(Stored items)
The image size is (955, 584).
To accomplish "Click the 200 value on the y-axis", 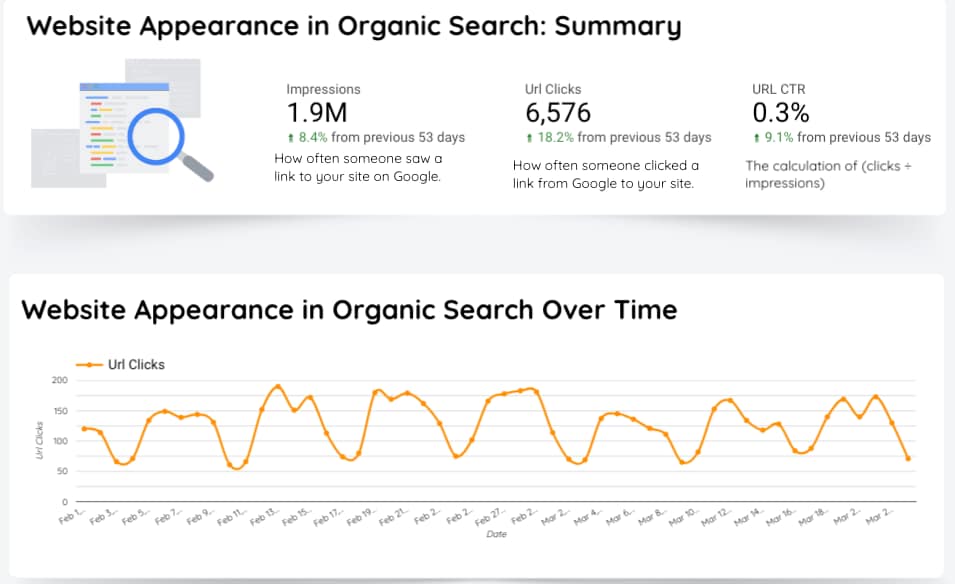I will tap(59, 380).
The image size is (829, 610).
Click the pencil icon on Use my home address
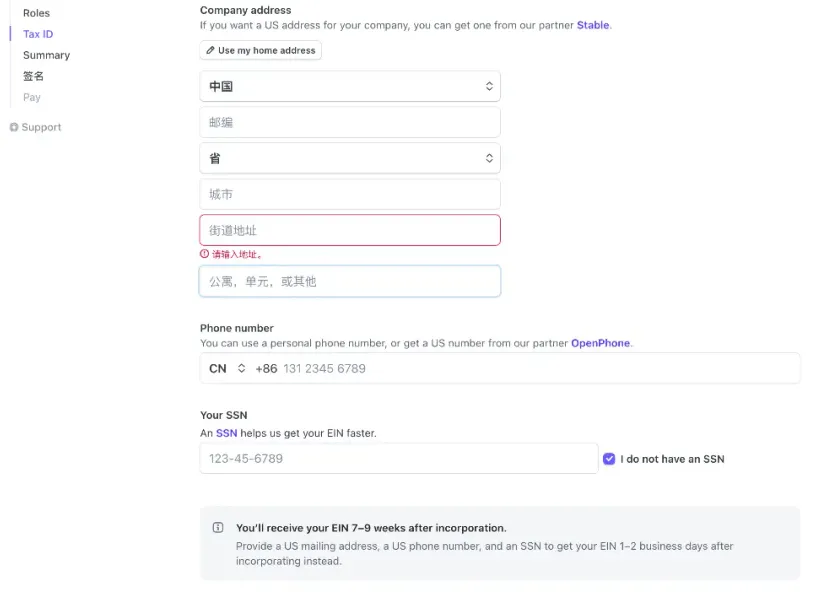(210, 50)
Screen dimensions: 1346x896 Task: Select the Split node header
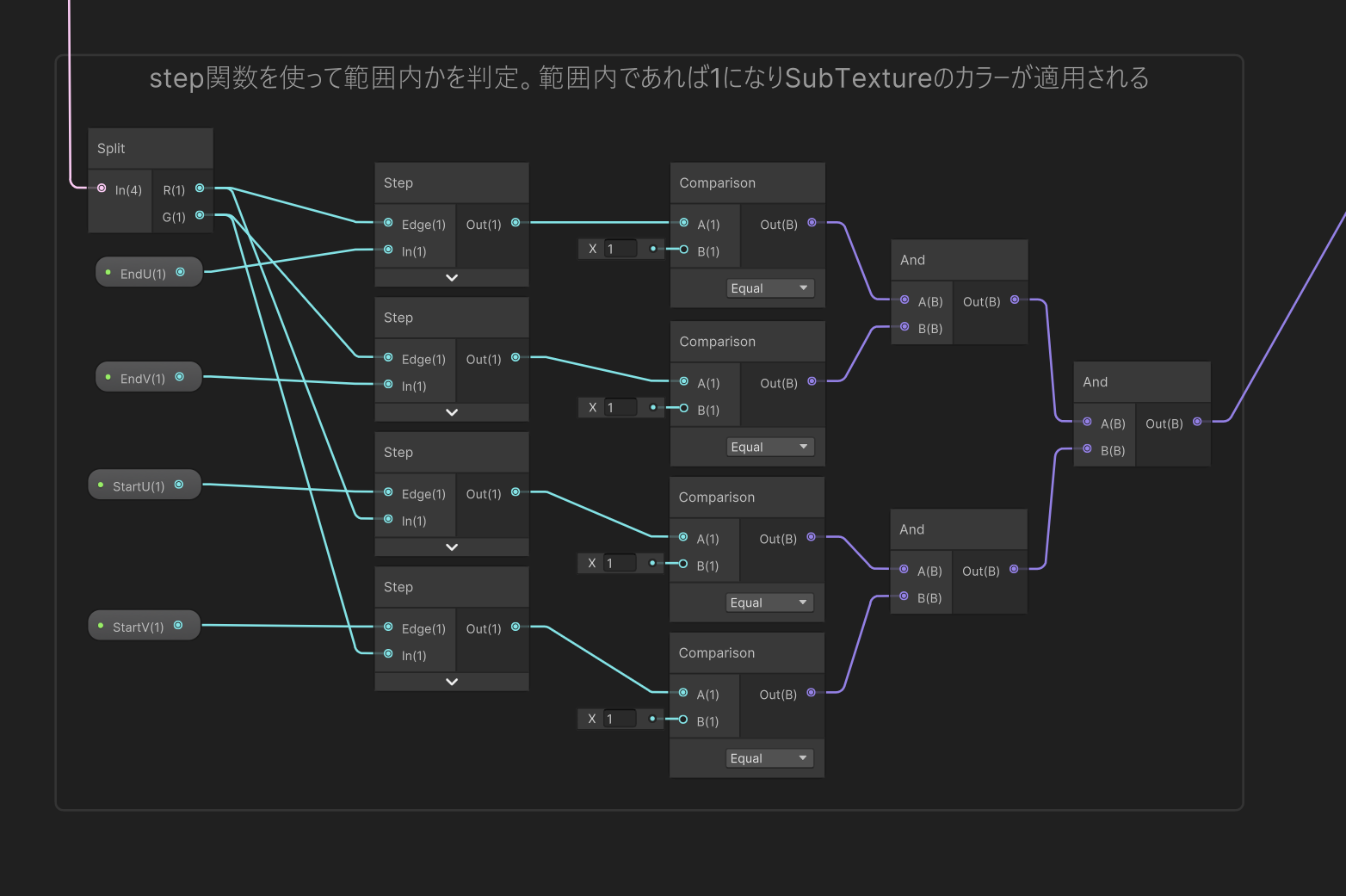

## Exercise:
An exact copy is needed of the lines running from the one with "The image size is (829, 610)." through the end of the data above, and of those lines only, without pictures.

## Result of this exercise:
The image size is (829, 610).
Click the pencil icon on Use my home address
(210, 50)
Screen dimensions: 1346x896 Task: Select the Split node header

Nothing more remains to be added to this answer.